Start of Block

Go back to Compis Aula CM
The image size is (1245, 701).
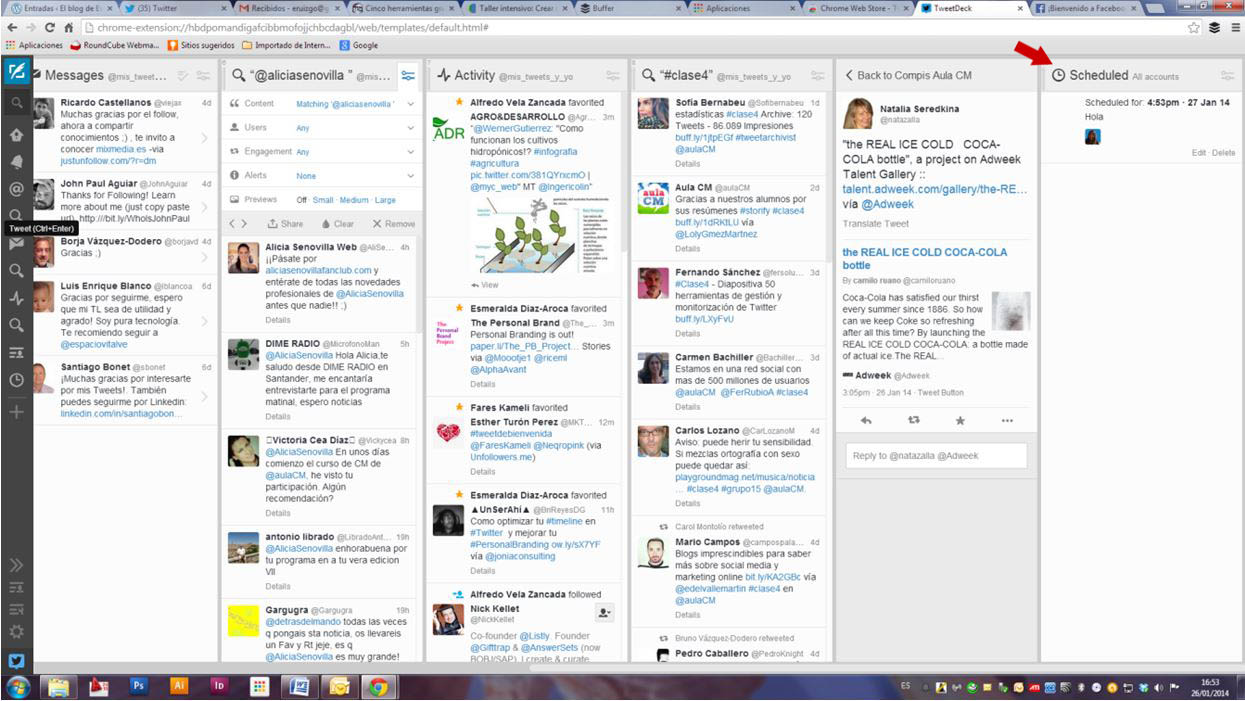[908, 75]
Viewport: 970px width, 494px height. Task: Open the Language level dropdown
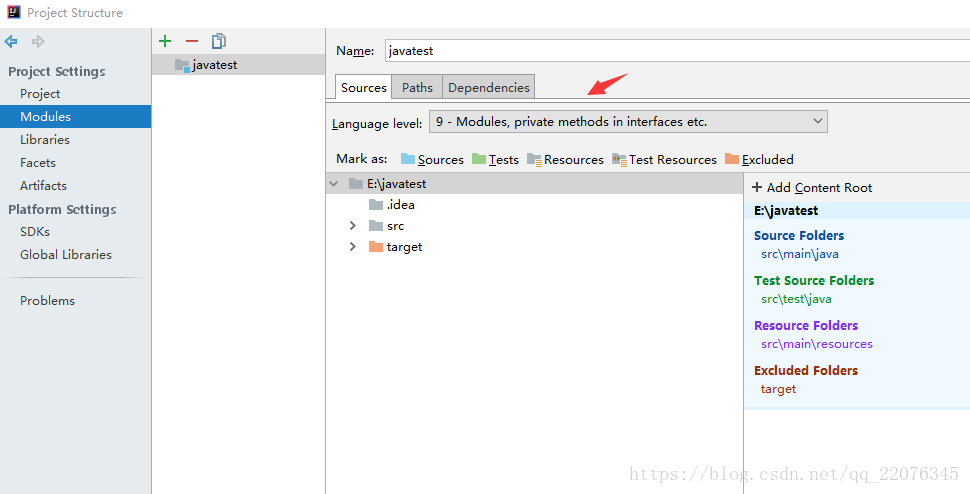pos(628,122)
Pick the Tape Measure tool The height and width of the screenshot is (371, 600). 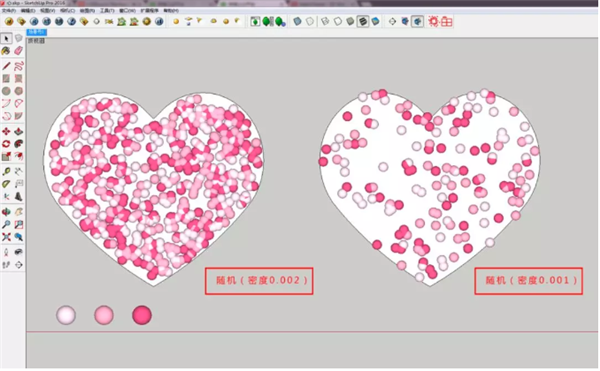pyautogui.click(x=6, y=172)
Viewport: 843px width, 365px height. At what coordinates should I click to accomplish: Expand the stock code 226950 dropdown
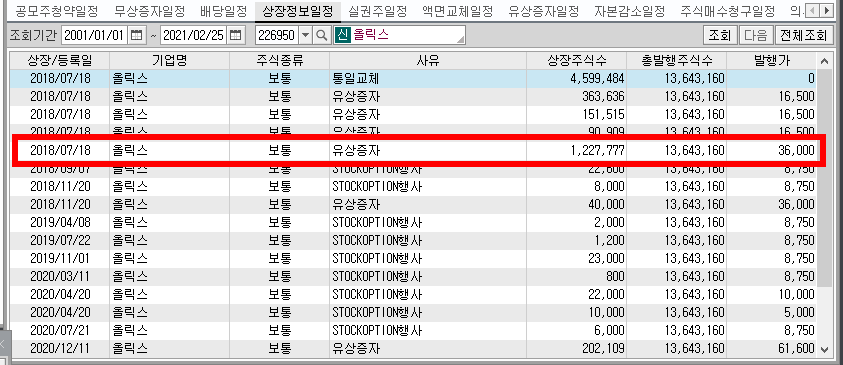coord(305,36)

End of Block

● **Aim of the task**: Drop the pictures, then write out only the lines running from the one containing "Viewport: 843px width, 365px" through the last line above, both included, exactly.

● **Answer section**:
Viewport: 843px width, 365px height. At what coordinates should I click to accomplish: Expand the stock code 226950 dropdown
coord(305,36)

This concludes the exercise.